(Saved entries)
|---|
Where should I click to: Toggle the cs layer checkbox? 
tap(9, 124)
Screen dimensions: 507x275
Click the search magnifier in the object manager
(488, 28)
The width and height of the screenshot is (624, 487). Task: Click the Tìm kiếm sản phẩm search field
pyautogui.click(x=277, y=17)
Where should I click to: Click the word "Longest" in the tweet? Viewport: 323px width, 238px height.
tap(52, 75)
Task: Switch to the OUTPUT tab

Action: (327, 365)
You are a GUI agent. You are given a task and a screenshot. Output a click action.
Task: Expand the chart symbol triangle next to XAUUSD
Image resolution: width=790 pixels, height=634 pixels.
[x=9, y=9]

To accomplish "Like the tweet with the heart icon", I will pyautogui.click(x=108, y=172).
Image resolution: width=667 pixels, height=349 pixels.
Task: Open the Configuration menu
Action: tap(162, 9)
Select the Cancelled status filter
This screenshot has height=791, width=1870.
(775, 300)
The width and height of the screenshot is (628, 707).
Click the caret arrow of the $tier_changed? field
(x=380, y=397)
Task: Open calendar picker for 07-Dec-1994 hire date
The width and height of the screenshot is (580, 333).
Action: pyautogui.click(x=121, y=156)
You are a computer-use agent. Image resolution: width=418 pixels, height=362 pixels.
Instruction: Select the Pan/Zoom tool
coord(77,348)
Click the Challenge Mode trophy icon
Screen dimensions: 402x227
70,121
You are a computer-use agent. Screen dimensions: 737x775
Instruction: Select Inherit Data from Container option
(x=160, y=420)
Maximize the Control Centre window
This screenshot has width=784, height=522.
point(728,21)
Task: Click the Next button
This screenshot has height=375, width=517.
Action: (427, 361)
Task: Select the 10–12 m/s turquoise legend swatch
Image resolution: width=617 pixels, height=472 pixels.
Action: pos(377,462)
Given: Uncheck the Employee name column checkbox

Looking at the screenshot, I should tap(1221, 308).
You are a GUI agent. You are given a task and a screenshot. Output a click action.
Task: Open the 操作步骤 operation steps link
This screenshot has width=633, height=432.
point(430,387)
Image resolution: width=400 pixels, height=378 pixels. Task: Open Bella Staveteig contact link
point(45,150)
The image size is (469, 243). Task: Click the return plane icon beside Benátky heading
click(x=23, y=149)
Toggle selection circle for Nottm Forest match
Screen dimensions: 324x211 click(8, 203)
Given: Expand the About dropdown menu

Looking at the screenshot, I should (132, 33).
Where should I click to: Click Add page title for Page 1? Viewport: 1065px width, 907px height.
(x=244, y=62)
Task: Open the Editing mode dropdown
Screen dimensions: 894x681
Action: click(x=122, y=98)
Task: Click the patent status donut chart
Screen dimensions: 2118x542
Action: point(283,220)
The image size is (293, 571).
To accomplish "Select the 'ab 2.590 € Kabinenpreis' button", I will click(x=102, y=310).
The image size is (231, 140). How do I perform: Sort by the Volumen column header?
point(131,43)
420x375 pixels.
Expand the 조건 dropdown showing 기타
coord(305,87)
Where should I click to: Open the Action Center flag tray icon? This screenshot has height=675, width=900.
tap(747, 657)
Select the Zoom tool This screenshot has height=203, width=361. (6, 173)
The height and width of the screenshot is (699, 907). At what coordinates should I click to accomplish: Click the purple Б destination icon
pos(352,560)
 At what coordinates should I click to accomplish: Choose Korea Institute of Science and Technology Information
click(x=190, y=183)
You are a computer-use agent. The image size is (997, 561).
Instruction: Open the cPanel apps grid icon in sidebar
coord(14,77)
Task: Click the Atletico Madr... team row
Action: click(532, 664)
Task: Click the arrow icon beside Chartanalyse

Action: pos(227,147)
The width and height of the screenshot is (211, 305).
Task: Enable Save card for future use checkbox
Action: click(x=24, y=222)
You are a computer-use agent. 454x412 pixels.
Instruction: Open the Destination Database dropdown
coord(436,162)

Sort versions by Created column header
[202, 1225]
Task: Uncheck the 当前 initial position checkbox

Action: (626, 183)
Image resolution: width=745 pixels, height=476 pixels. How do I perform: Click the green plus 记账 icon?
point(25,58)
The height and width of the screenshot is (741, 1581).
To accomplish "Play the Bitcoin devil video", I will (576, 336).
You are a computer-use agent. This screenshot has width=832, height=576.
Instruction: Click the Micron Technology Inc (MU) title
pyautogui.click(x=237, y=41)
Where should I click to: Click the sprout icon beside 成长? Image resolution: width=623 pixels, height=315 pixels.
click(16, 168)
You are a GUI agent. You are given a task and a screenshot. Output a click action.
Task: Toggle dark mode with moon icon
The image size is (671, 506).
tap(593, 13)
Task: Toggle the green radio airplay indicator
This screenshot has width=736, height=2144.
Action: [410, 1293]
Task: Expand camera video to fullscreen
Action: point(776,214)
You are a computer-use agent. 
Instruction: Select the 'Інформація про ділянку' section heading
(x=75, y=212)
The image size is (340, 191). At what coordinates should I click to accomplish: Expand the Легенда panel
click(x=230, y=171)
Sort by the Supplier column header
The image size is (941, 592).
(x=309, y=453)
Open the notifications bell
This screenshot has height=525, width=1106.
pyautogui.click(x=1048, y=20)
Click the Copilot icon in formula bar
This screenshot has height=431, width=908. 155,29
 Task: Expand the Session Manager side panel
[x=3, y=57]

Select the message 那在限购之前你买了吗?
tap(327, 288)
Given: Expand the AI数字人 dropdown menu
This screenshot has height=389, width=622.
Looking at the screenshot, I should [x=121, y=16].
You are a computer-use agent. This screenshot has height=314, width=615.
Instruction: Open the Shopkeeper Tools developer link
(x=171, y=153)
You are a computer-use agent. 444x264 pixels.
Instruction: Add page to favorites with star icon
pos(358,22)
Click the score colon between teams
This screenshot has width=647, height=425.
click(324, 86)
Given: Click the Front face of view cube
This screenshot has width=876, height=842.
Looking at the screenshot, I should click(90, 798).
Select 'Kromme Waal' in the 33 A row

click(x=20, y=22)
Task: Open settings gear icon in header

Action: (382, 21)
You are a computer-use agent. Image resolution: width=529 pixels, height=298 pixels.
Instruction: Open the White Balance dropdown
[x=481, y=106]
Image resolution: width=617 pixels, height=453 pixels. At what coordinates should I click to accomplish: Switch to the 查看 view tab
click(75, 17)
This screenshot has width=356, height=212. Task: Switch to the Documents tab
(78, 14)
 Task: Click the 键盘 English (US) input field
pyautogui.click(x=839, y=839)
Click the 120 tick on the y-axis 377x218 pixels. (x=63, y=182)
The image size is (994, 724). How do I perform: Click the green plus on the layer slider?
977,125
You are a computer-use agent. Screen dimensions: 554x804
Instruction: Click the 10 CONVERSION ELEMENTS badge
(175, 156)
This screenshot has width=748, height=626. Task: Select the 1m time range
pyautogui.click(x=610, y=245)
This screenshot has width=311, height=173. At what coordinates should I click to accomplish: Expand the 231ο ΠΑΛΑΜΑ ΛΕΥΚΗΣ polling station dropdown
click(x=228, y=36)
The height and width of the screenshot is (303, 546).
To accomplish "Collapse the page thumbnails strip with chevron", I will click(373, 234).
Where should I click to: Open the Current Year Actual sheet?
|---|
What is needed:
Copy the records above, keeping every word the same.

Your response:
Where should I click to: Toggle the cs layer checkbox? 
tap(9, 124)
Screen dimensions: 507x275
Click the search magnifier in the object manager
(488, 28)
The width and height of the screenshot is (624, 487). Task: Click the Tìm kiếm sản phẩm search field
pyautogui.click(x=277, y=17)
Where should I click to: Click the word "Longest" in the tweet? Viewport: 323px width, 238px height.
tap(52, 75)
Task: Switch to the OUTPUT tab

Action: (327, 365)
You are a GUI agent. You are given a task and a screenshot. Output a click action.
Task: Expand the chart symbol triangle next to XAUUSD
Image resolution: width=790 pixels, height=634 pixels.
[x=9, y=9]

To accomplish "Like the tweet with the heart icon", I will pyautogui.click(x=108, y=172).
Image resolution: width=667 pixels, height=349 pixels.
Task: Open the Configuration menu
Action: tap(162, 9)
Select the Cancelled status filter
This screenshot has height=791, width=1870.
(775, 300)
The width and height of the screenshot is (628, 707).
Click the caret arrow of the $tier_changed? field
(x=380, y=397)
Task: Open calendar picker for 07-Dec-1994 hire date
The width and height of the screenshot is (580, 333).
Action: pyautogui.click(x=121, y=156)
You are a computer-use agent. Image resolution: width=418 pixels, height=362 pixels.
Instruction: Select the Pan/Zoom tool
coord(77,348)
Click the Challenge Mode trophy icon
Screen dimensions: 402x227
70,121
You are a computer-use agent. Screen dimensions: 737x775
Instruction: Select Inherit Data from Container option
(x=160, y=420)
Maximize the Control Centre window
This screenshot has width=784, height=522.
point(728,21)
Task: Click the Next button
This screenshot has height=375, width=517.
Action: (427, 361)
Task: Select the 10–12 m/s turquoise legend swatch
Image resolution: width=617 pixels, height=472 pixels.
Action: pos(377,462)
Given: Uncheck the Employee name column checkbox

Looking at the screenshot, I should tap(1221, 308).
You are a GUI agent. You are given a task and a screenshot. Output a click action.
Task: Open the 操作步骤 operation steps link
This screenshot has width=633, height=432.
point(430,387)
Image resolution: width=400 pixels, height=378 pixels. Task: Open Bella Staveteig contact link
point(45,150)
The image size is (469, 243). Task: Click the return plane icon beside Benátky heading
click(x=23, y=149)
Toggle selection circle for Nottm Forest match
Screen dimensions: 324x211 click(8, 203)
Given: Expand the About dropdown menu

Looking at the screenshot, I should (132, 33).
Where should I click to: Click Add page title for Page 1? Viewport: 1065px width, 907px height.
(x=244, y=62)
Task: Open the Editing mode dropdown
Screen dimensions: 894x681
Action: click(x=122, y=98)
Task: Click the patent status donut chart
Screen dimensions: 2118x542
Action: point(283,220)
The image size is (293, 571).
To accomplish "Select the 'ab 2.590 € Kabinenpreis' button", I will click(x=102, y=310).
The image size is (231, 140). How do I perform: Sort by the Volumen column header?
point(131,43)
420x375 pixels.
Expand the 조건 dropdown showing 기타
coord(305,87)
Where should I click to: Open the Action Center flag tray icon? This screenshot has height=675, width=900.
tap(747, 657)
Select the Zoom tool This screenshot has height=203, width=361. (6, 173)
The height and width of the screenshot is (699, 907). At what coordinates should I click to accomplish: Click the purple Б destination icon
pos(352,560)
 At what coordinates should I click to accomplish: Choose Korea Institute of Science and Technology Information
click(x=190, y=183)
You are a computer-use agent. The image size is (997, 561).
Instruction: Open the cPanel apps grid icon in sidebar
coord(14,77)
Task: Click the Atletico Madr... team row
Action: click(532, 664)
Task: Click the arrow icon beside Chartanalyse

Action: pos(227,147)
The width and height of the screenshot is (211, 305).
Task: Enable Save card for future use checkbox
Action: click(x=24, y=222)
You are a computer-use agent. 454x412 pixels.
Instruction: Open the Destination Database dropdown
coord(436,162)

Sort versions by Created column header
[202, 1225]
Task: Uncheck the 当前 initial position checkbox

Action: (626, 183)
Image resolution: width=745 pixels, height=476 pixels. How do I perform: Click the green plus 记账 icon?
point(25,58)
The height and width of the screenshot is (741, 1581).
To accomplish "Play the Bitcoin devil video", I will (576, 336).
You are a computer-use agent. This screenshot has width=832, height=576.
Instruction: Click the Micron Technology Inc (MU) title
pyautogui.click(x=237, y=41)
Where should I click to: Click the sprout icon beside 成长? Image resolution: width=623 pixels, height=315 pixels.
click(16, 168)
You are a GUI agent. You are given a task and a screenshot. Output a click action.
Task: Toggle dark mode with moon icon
The image size is (671, 506).
tap(593, 13)
Task: Toggle the green radio airplay indicator
This screenshot has width=736, height=2144.
Action: [410, 1293]
Task: Expand camera video to fullscreen
Action: point(776,214)
You are a computer-use agent. 
Instruction: Select the 'Інформація про ділянку' section heading
(x=75, y=212)
The image size is (340, 191). At what coordinates should I click to accomplish: Expand the Легенда panel
click(x=230, y=171)
Sort by the Supplier column header
The image size is (941, 592).
(x=309, y=453)
Open the notifications bell
This screenshot has height=525, width=1106.
pyautogui.click(x=1048, y=20)
Click the Copilot icon in formula bar
This screenshot has height=431, width=908. 155,29
 Task: Expand the Session Manager side panel
[x=3, y=57]

Select the message 那在限购之前你买了吗?
tap(327, 288)
Given: Expand the AI数字人 dropdown menu
This screenshot has height=389, width=622.
Looking at the screenshot, I should [x=121, y=16].
You are a computer-use agent. This screenshot has height=314, width=615.
Instruction: Open the Shopkeeper Tools developer link
(x=171, y=153)
You are a computer-use agent. 444x264 pixels.
Instruction: Add page to favorites with star icon
pos(358,22)
Click the score colon between teams
This screenshot has width=647, height=425.
click(324, 86)
Given: Click the Front face of view cube
This screenshot has width=876, height=842.
Looking at the screenshot, I should click(90, 798).
Select 'Kromme Waal' in the 33 A row

click(x=20, y=22)
Task: Open settings gear icon in header

Action: (382, 21)
You are a computer-use agent. Image resolution: width=529 pixels, height=298 pixels.
Instruction: Open the White Balance dropdown
[x=481, y=106]
Image resolution: width=617 pixels, height=453 pixels. At what coordinates should I click to accomplish: Switch to the 查看 view tab
click(75, 17)
This screenshot has width=356, height=212. Task: Switch to the Documents tab
(78, 14)
 Task: Click the 键盘 English (US) input field
pyautogui.click(x=839, y=839)
Click the 120 tick on the y-axis 377x218 pixels. (x=63, y=182)
The image size is (994, 724). How do I perform: Click the green plus on the layer slider?
977,125
You are a computer-use agent. Screen dimensions: 554x804
Instruction: Click the 10 CONVERSION ELEMENTS badge
(175, 156)
This screenshot has width=748, height=626. Task: Select the 1m time range
pyautogui.click(x=610, y=245)
This screenshot has width=311, height=173. At what coordinates should I click to accomplish: Expand the 231ο ΠΑΛΑΜΑ ΛΕΥΚΗΣ polling station dropdown
click(x=228, y=36)
The height and width of the screenshot is (303, 546).
To accomplish "Collapse the page thumbnails strip with chevron", I will click(373, 234).
Where should I click to: Open the Current Year Actual sheet?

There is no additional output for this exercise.